The Borromeo clan bought it from Milan’s Visconti family in 1449. Various rooms and halls open on to the courtyard, among them the awe-inspiring Sala della Giustizia (Hall of Justice), with its overarching vault and lively 13th-century frescoes. From the tower you have breathtaking views. The doll collection counts more than 1000 items, while a separate collection of French and German mechanical dolls and figurines (dating from 1870 to 1920) becomes highly amusing when they are set in sometimes noisy motion.
The easiest way up is by car (signposted from the centre of Angera). By foot, follow the signs from Piazza Parrocchiale. The rest of Angera repays a stroll too. The shady waterfront is speckled with villas and old fishing families’ houses.
Here you find information about opening times and prices.

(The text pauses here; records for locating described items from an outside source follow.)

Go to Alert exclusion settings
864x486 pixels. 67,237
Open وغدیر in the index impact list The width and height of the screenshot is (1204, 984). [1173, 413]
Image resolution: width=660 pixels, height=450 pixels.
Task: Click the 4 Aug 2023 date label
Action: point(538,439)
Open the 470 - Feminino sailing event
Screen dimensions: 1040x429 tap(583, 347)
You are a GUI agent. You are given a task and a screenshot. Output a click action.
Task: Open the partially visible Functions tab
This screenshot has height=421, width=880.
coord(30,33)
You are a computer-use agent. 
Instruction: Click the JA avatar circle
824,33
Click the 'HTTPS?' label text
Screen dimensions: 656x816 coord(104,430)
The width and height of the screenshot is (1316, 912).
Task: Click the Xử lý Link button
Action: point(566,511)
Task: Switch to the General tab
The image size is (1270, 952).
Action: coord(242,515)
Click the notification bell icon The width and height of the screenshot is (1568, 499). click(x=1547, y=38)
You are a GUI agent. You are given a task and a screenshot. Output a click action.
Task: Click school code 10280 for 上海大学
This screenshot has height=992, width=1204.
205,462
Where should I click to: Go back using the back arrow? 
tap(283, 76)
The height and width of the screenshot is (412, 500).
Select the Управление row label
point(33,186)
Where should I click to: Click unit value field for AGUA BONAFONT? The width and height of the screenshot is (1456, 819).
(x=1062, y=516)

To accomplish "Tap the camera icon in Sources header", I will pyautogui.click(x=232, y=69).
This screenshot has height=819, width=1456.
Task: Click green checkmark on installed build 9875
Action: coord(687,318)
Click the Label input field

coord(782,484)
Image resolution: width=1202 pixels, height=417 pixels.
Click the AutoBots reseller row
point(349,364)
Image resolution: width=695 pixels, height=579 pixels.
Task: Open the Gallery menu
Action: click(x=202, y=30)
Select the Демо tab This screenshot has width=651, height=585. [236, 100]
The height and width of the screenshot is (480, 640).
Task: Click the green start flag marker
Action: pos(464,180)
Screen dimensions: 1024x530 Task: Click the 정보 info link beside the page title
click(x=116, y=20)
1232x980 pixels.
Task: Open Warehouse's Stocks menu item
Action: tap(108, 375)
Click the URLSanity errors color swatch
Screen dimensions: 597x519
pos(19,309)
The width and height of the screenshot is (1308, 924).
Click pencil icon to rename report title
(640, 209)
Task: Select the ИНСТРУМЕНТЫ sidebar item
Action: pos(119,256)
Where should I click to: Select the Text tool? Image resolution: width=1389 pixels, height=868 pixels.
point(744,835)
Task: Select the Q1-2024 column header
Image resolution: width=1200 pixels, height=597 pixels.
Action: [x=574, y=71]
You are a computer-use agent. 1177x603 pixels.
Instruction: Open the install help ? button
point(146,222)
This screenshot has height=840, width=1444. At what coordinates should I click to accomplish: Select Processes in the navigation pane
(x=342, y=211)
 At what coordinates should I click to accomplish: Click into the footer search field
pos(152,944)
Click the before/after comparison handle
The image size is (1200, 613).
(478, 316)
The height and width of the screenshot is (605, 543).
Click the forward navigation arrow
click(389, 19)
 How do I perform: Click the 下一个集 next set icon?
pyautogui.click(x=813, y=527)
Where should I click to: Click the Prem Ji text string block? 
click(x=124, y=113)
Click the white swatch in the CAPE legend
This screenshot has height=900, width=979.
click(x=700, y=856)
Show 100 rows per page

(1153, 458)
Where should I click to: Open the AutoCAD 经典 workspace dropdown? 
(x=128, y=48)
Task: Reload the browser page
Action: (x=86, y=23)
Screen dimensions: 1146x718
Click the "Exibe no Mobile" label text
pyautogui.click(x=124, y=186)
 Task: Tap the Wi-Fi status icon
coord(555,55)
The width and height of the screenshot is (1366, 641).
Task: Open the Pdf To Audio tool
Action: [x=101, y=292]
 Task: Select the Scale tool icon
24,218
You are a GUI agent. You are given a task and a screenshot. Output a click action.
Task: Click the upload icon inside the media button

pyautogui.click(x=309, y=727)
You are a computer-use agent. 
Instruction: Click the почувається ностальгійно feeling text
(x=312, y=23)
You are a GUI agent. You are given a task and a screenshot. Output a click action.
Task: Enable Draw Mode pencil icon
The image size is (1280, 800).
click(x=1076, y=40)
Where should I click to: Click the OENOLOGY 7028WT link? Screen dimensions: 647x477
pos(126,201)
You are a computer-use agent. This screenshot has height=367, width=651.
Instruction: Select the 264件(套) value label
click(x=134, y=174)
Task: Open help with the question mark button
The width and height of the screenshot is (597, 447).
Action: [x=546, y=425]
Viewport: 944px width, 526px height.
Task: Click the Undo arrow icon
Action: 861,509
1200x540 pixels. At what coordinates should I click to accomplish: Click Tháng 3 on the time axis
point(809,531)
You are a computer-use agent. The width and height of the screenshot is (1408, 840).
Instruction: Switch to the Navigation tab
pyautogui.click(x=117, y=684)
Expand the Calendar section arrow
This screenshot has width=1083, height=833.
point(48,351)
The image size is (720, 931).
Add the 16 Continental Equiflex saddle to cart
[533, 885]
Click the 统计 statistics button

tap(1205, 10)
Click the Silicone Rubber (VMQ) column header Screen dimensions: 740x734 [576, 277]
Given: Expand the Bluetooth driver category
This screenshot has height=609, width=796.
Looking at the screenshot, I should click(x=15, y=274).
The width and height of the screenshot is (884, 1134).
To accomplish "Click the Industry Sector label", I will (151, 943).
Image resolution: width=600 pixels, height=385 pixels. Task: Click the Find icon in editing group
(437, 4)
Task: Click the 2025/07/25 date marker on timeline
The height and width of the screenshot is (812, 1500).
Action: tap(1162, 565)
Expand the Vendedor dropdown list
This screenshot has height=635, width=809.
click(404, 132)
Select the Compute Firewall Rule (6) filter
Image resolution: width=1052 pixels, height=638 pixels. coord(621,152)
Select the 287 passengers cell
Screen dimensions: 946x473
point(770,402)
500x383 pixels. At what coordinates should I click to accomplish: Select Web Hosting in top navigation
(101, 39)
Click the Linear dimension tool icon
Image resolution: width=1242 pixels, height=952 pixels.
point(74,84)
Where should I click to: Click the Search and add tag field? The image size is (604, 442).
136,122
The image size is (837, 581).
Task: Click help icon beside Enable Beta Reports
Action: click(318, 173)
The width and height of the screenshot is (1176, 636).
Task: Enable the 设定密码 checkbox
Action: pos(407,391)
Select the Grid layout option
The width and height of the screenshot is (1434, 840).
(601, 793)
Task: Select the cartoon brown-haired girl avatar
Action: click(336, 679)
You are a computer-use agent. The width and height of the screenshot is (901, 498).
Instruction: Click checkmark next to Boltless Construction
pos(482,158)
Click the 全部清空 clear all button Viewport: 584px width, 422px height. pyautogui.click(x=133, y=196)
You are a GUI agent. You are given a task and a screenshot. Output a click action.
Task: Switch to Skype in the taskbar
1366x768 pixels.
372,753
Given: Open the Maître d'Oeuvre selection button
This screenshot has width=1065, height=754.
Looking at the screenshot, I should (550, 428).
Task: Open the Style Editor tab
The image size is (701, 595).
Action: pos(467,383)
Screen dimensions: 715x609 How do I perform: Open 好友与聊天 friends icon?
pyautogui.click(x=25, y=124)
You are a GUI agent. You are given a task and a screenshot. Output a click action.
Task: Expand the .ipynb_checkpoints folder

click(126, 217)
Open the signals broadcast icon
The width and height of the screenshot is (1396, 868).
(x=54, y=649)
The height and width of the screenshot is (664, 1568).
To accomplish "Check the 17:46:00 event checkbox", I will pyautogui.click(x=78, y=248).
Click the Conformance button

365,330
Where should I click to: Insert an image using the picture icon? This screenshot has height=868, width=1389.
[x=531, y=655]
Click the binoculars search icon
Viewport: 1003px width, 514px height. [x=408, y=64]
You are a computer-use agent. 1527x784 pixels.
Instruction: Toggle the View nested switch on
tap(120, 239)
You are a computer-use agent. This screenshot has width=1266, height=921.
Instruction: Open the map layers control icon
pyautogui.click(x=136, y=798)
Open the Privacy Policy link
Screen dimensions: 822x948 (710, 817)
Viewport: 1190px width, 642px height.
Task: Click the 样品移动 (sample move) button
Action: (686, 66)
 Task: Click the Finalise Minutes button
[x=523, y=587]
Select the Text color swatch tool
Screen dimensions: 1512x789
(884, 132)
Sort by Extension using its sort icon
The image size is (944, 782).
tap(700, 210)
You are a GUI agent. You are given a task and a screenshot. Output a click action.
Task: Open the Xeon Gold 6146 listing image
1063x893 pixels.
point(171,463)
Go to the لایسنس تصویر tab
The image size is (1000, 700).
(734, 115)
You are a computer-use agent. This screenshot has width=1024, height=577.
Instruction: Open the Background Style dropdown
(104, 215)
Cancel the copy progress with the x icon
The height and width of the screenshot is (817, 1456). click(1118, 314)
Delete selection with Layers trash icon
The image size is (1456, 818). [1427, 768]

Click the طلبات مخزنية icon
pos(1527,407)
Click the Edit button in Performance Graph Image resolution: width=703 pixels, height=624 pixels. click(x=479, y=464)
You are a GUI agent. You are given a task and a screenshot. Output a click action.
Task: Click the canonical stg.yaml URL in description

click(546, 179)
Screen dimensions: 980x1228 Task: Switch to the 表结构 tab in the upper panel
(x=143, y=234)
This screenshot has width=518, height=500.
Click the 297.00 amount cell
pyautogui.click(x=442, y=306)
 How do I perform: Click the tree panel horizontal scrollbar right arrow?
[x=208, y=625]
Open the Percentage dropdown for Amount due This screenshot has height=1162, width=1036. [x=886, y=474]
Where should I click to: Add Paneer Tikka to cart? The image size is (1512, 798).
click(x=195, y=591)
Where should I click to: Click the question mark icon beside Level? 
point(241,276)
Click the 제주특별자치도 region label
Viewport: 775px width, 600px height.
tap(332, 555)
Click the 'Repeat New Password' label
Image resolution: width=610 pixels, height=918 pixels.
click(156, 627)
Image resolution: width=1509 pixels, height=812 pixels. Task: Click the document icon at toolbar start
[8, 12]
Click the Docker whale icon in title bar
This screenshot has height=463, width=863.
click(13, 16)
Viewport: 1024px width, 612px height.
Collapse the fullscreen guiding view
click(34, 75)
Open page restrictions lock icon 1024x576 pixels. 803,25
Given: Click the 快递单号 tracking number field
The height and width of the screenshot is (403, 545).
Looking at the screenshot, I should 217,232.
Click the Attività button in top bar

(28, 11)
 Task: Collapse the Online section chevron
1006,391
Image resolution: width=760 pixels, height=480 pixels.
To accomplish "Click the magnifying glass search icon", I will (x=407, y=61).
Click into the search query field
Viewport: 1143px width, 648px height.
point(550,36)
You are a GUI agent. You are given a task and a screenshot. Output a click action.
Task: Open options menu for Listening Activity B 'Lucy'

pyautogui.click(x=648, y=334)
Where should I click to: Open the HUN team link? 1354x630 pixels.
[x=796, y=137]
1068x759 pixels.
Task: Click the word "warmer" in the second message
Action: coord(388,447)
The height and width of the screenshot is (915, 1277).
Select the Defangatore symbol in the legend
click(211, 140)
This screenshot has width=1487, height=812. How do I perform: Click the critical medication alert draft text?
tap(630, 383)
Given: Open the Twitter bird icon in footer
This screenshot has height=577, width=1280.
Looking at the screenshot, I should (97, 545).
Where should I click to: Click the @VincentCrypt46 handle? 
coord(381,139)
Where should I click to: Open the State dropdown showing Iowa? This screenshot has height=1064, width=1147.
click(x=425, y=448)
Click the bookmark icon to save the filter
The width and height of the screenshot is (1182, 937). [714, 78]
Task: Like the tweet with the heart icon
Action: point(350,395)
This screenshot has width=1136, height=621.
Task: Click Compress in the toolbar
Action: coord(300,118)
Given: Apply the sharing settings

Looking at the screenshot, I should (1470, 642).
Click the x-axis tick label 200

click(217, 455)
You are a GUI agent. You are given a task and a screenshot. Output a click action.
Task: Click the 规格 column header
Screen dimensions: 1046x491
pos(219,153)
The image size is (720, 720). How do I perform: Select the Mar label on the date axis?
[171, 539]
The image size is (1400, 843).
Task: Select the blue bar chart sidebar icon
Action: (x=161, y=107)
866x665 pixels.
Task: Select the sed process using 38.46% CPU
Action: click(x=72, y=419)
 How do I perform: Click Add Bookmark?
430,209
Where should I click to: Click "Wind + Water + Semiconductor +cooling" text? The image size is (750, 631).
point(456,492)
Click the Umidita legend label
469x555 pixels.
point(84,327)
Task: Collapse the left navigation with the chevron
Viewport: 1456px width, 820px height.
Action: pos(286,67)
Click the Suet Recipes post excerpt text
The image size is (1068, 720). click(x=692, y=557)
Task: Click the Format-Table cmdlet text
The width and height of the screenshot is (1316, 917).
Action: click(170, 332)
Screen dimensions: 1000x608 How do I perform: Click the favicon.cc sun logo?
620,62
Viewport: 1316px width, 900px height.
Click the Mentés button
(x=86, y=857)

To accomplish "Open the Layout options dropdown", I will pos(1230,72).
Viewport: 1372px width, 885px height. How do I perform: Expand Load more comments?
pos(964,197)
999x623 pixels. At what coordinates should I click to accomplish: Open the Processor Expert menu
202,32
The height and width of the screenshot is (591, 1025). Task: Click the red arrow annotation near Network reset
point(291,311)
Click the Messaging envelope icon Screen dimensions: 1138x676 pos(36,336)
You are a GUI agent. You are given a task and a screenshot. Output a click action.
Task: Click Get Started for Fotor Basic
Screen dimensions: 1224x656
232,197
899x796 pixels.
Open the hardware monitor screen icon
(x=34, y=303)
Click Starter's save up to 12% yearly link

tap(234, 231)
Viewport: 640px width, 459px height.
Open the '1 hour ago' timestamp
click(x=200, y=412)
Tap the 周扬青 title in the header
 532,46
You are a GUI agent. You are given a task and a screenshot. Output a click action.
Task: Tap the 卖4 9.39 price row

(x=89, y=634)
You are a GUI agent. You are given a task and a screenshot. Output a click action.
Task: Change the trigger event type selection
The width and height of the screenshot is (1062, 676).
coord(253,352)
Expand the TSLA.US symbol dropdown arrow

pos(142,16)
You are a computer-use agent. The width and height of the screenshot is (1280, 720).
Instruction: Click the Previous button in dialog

The cable-car trip up Monte Mottarone (1491m) from the northwestern end of Stresa will for sure impress you with the views over Lake Maggiore, including Isola Bella and Isola Superiore. From the summit on a clear day you can see Lake Orta, several other smaller lakes and Monte Rosa, the Alpine border with Switzerland and second highest mountain of the Alps.
The 20-minute cable-car journey on the Funivia Stresa–Mottarone takes you to the Mottarone station at 1385m, from where it’s a 15-minute walk or free chairlift (when it’s working) up to the summit.
For the more active, there are plenty of good mountain-biking and hiking trails on the mountain. Bicicò rents out mountain bikes at the lower Stresa cable-car station. Walkers can ask at the cable-car station or the tourist office for a free copy of Trekking on the Slopes of Mount Mottarone, which outlines a two-hour walk from Stresa to the Giardino Botanico Alpinia and a four-hour walk to the top of Mottarone.
Skiing Mottarone’s gentle slopes is limited to five green and two blue runs, making it good for beginners. Also possible from the summit is Alpyland a 1200m-long bobsled descent with adjustable speeds that makes it ideal for families.